Essential Facts (Prelims) – April 14 , 2019


El Nino’s Impact on Monsoon

Category: Geography

  • El Nino is a phenomenon in the equatorial Pacific, in which sea-surface temperatures rise over a threshold of +0.5 degree Celsius (and cools by the same margin during alter ego La Nina).
  • There are a few other acronyms which one comes across while tracking El Nino. For instance, the Southern Oscillation Index, or SOI, that gives an indication of the development and intensity of El Nino or La Nina.
  • The SOI is calculated on the basis of the atmospheric pressure differences between Tahiti (South Pacific Ocean) and Darwin (Australia), separated by 8,569 km.
  • Another acronym is the ENSO (El Nino Southern Oscillation) which refers to the oscillation between the El Nino and the La Nina. ENSO shifts irregularly back and forth between El Nino and La Niña every two to seven years.
  • Under ‘normal’ conditions, though, the west tropical Pacific is warmer than its eastern basin. The warmer area of the ocean is also a source for convection and is associated with cloudiness and rainfall.
  • During El Nino years, the warmth shifts to Central and East Tropical Pacific and along with it, cloudiness and rainfall.
  • From 1950 to 2012, there were 16 La Nina years, with the monsoon rains ending up above or around average nearly every time. El Nino brought in five droughts during this period but on 14 other occasions, monsoon performance ranged from being well below-average, average, or even above-average.
  • El Nino has been generally known to suppress monsoon rainfall in India while La Nina increases it. El Niño years tend to be drier than average, but one of the strongest El Nino of the century (1997-98) produced a monsoon season with above-average rainfall for India.
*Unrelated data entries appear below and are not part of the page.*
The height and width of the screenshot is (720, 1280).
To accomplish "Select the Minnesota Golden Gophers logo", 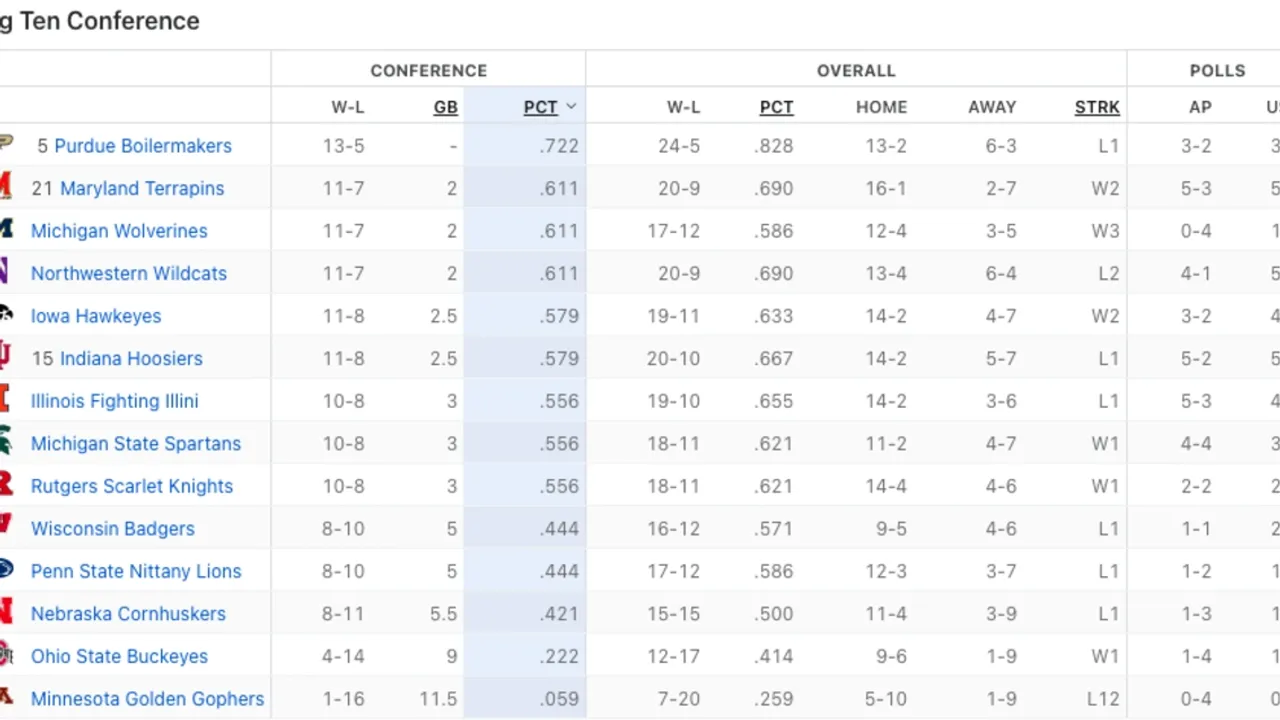I will click(6, 698).
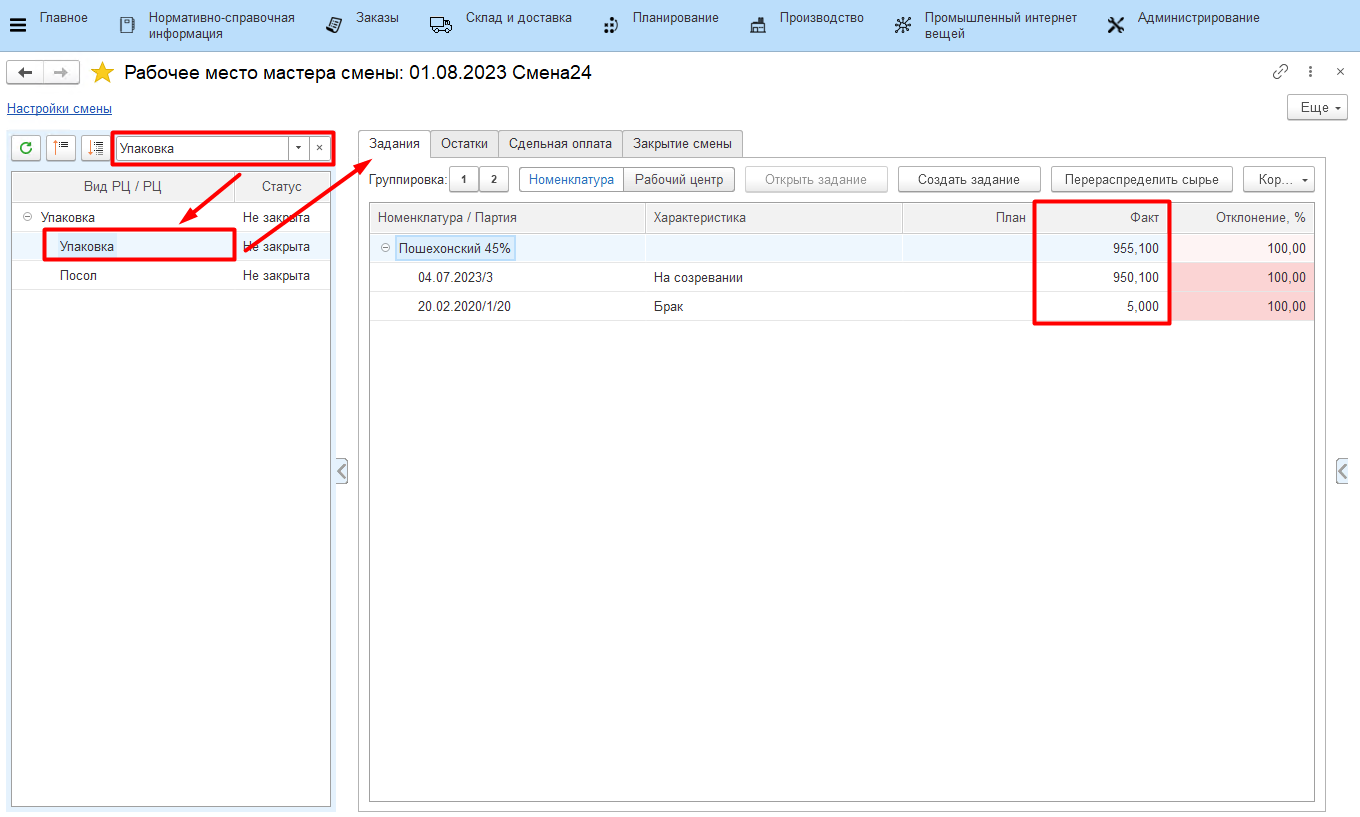Open the Еще dropdown menu
The image size is (1360, 817).
tap(1316, 108)
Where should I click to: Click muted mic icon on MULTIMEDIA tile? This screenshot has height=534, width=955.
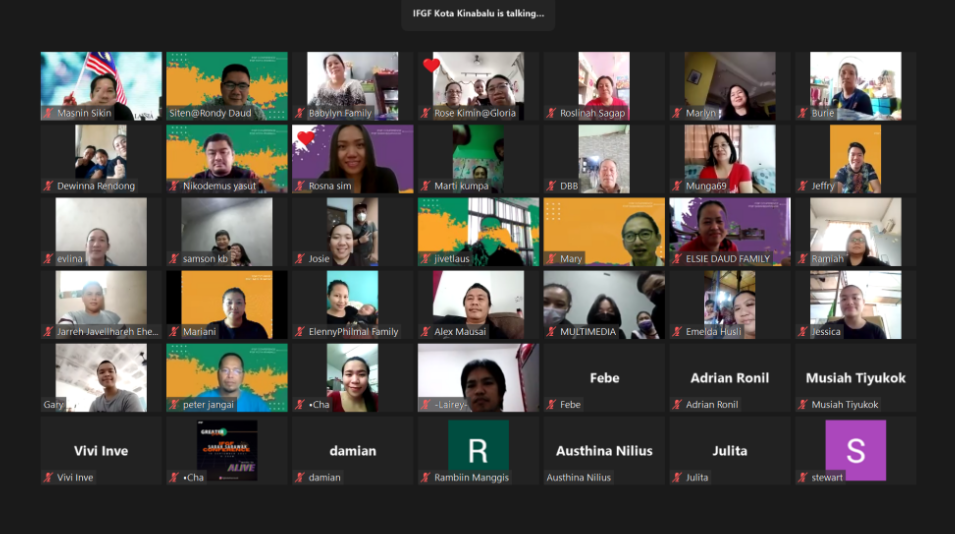click(551, 332)
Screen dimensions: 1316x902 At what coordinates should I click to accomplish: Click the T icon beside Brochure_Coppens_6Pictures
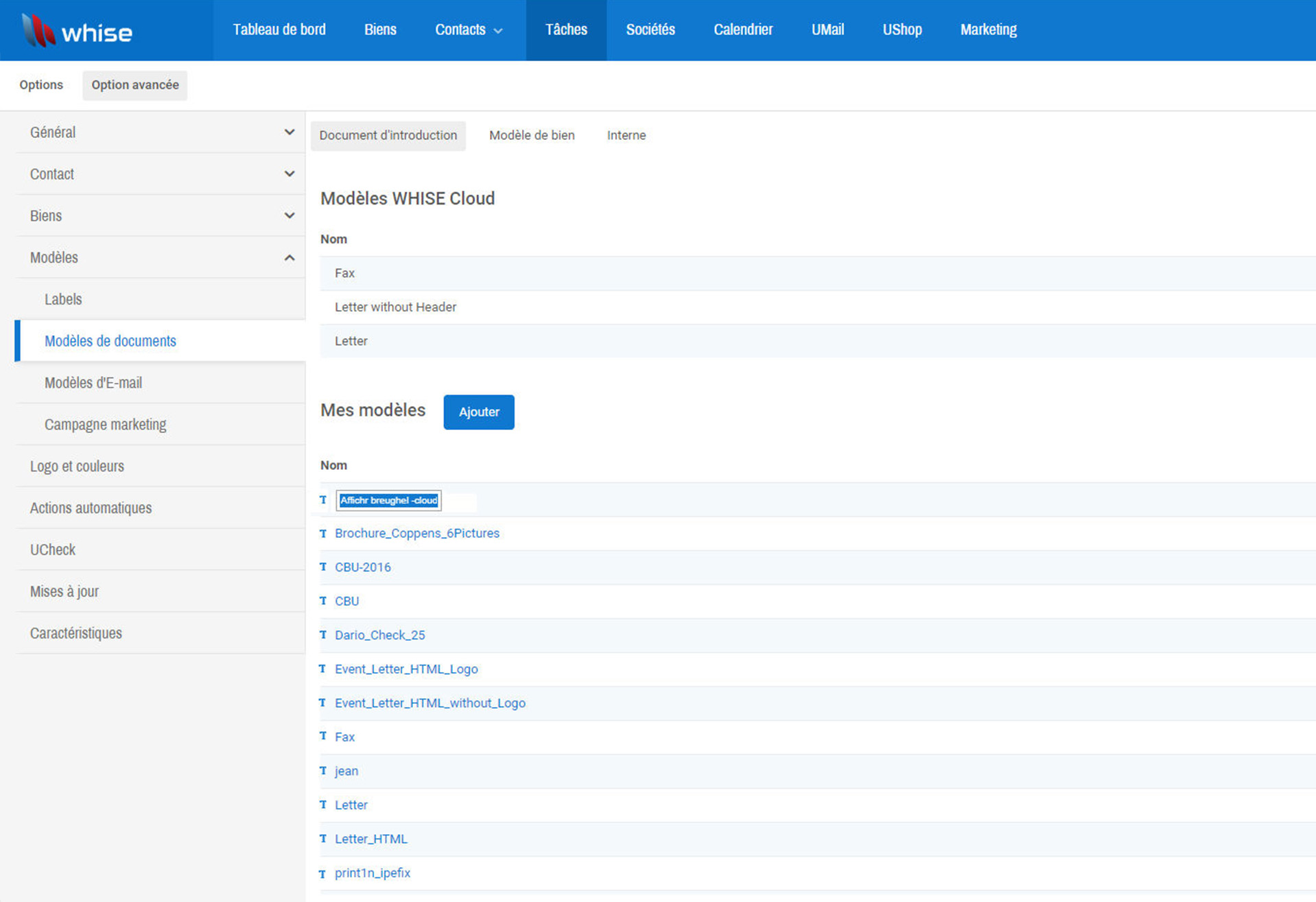(x=323, y=534)
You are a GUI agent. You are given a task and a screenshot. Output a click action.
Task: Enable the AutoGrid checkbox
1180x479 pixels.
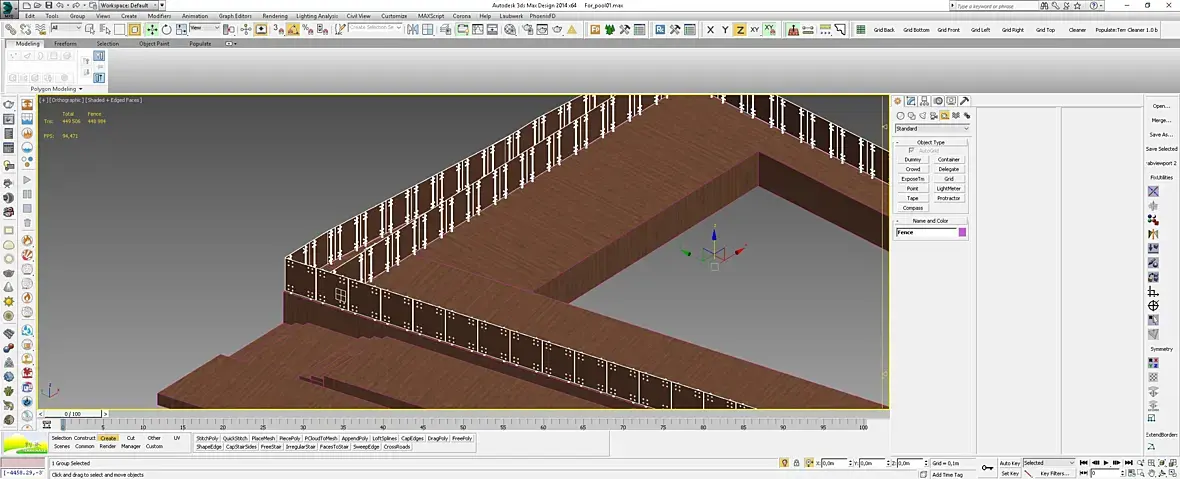pos(911,151)
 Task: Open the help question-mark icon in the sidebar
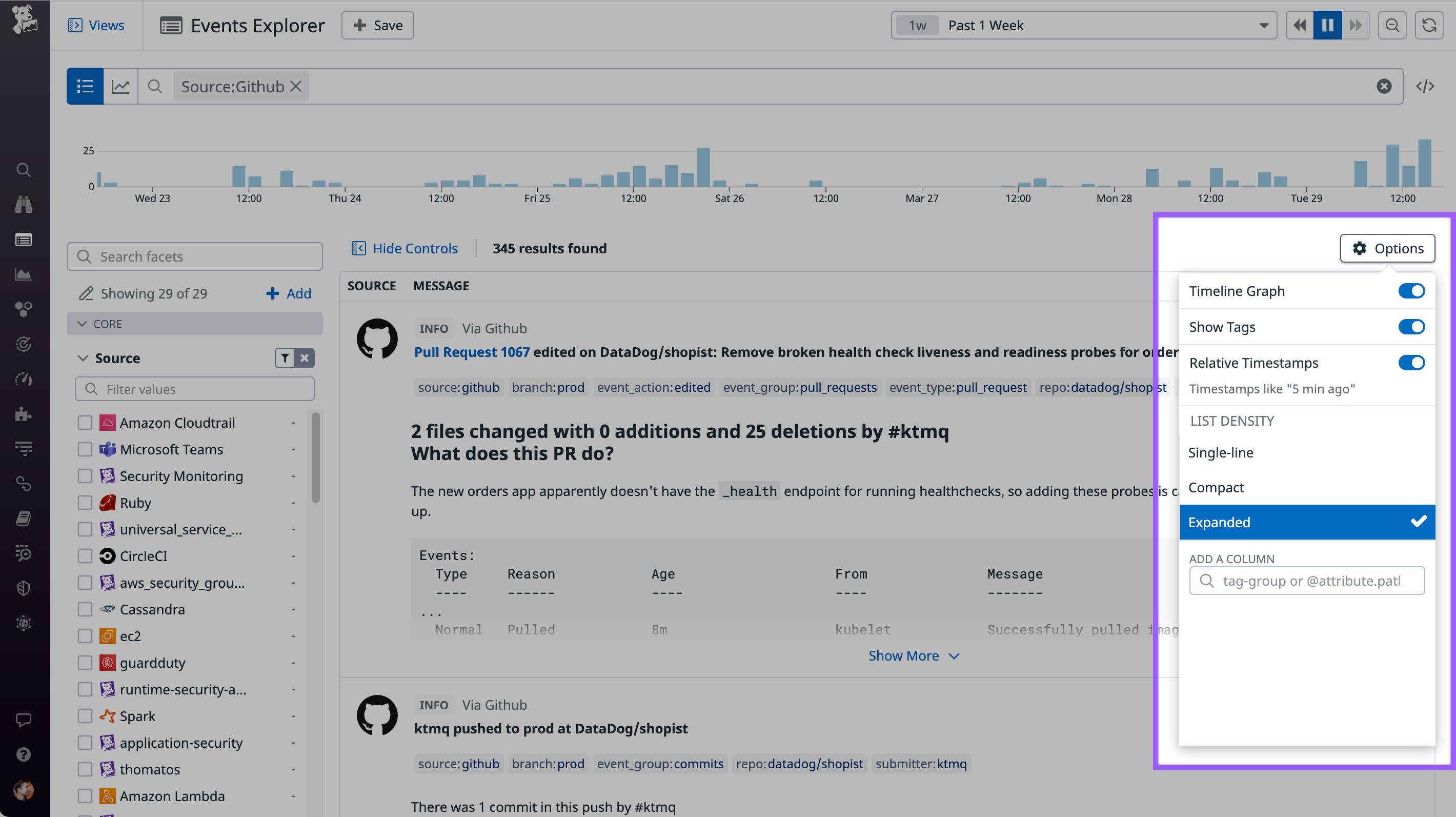pyautogui.click(x=23, y=754)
Factors other than El Nino that Impact Monsoon

Category: Geography

  • Scientists claim there may be other factors that combine with the prevailing Pacific conditions to decide the fate of the monsoon.
  • Progressive heating of the land during April-May-June is one.
  • The extent of the Himalayan/Eurasian snow cover is another. Less snow cover means a warmer subcontinent, which can help to intensify the monsoon circulation and bring more rain.
  • Last but not the least is the ‘dipole’ effect nearer home, wherein the Indian Ocean mimics El Nino-La Nina in which the western and eastern basins warm up relative to each other every few years with associated impact on the monsoon. Warming up of the west Indian Ocean boosts a prevailing monsoon, and vice-versa.

Ethanol Production

Category: Sc & tech

  • A robust yeast strain that can produce up to 15.5% more ethanol when glucose or lignocellulose biomass — rice and wheat straw — is fermented has been isolated by researchers.
  • In India, ethanol production is mostly by fermenting molasses to meet the annual target of 5% blending of petrol with ethanol.
  • But with India setting a target of blending petrol with 10% of biofuel by 2022, other sources such as rice and wheat straw have to be considered.
  • Fermenting lignocellulose efficiently to generate more ethanol than what is currently possible is therefore necessary. To that end, the strain that has been isolated becomes important.

Origination of Life

Category: Sc & tech

  • Challenging a common perception, a new study suggests primitive ponds may have provided a suitable environment for creating the earth’s first life forms, more so than oceans.
  • The findings showed that shallow water bodies could have held high concentrations of what many scientists believe to be a key ingredient for jump-starting life on the earth: nitrogen.
  • If the origin of life required fixed nitrogen, then it’s tough to have the origin of life happen in the ocean. It’s much easier to have that happen in a pond.
  • Nitrogenous oxides were likely deposited in water bodies, including oceans and ponds, as remnants of the breakdown of nitrogen in earth’s atmosphere.
  • Atmospheric nitrogen comprises two nitrogen molecules, linked via a strong triple bond, that can only be broken by an extremely energetic event — namely, lightning.
  • Scientists believe there could have been enough lightning crackling through the early atmosphere to produce an abundance of nitrogenous oxides to fuel the origin of life in the ocean.
  • But the new study found that ultraviolet light from the Sun and dissolved iron sloughed off from primitive oceanic rocks could have destroyed a significant portion of nitrogenous oxides in the ocean, sending the compounds back into the atmosphere as nitrogen.
  • In the ocean, UV light and dissolved iron would have made nitrogenous oxides far less available for synthesising living organisms. In shallow ponds, however, life would have had a better chance to grow, mainly because ponds have much less volume over which compounds can be diluted. As a result, nitrogenous oxides would have built up to much higher concentrations.